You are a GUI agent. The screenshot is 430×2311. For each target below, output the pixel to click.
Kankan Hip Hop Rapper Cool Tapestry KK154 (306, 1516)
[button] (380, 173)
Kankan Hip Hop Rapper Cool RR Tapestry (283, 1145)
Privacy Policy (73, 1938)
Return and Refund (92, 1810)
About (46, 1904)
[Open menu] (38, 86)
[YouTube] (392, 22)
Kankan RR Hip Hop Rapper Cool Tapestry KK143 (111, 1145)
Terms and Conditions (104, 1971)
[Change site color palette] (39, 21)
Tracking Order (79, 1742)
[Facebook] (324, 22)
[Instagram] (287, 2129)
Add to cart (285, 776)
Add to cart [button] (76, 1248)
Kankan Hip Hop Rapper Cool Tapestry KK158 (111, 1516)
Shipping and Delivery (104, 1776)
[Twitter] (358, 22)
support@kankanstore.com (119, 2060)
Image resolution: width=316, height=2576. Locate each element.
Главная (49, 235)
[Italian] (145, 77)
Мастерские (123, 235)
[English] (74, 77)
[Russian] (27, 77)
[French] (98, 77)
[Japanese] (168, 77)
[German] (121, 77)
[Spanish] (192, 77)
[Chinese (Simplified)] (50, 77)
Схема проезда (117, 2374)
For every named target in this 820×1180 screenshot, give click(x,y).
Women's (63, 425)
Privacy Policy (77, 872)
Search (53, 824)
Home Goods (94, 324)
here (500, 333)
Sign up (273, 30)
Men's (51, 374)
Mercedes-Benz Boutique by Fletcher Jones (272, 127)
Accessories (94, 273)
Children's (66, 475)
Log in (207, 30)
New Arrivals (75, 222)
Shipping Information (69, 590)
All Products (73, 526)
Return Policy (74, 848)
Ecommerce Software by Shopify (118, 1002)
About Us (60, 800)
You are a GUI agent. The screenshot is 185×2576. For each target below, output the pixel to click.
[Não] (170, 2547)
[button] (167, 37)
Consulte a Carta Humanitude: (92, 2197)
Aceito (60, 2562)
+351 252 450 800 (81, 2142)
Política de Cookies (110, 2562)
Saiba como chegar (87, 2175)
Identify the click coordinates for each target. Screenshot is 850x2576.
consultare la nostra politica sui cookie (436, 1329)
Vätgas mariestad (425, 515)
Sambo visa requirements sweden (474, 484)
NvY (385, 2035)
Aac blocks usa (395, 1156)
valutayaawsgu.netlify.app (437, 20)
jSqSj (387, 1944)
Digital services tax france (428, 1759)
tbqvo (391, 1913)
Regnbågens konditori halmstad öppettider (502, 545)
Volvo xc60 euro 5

▶ [Exercise]: Every line above in which the word "Shipping" occurs needs to be copied.

▶ [Solved exercise]:
Shipping and Delivery (104, 1776)
Shipping Information (69, 590)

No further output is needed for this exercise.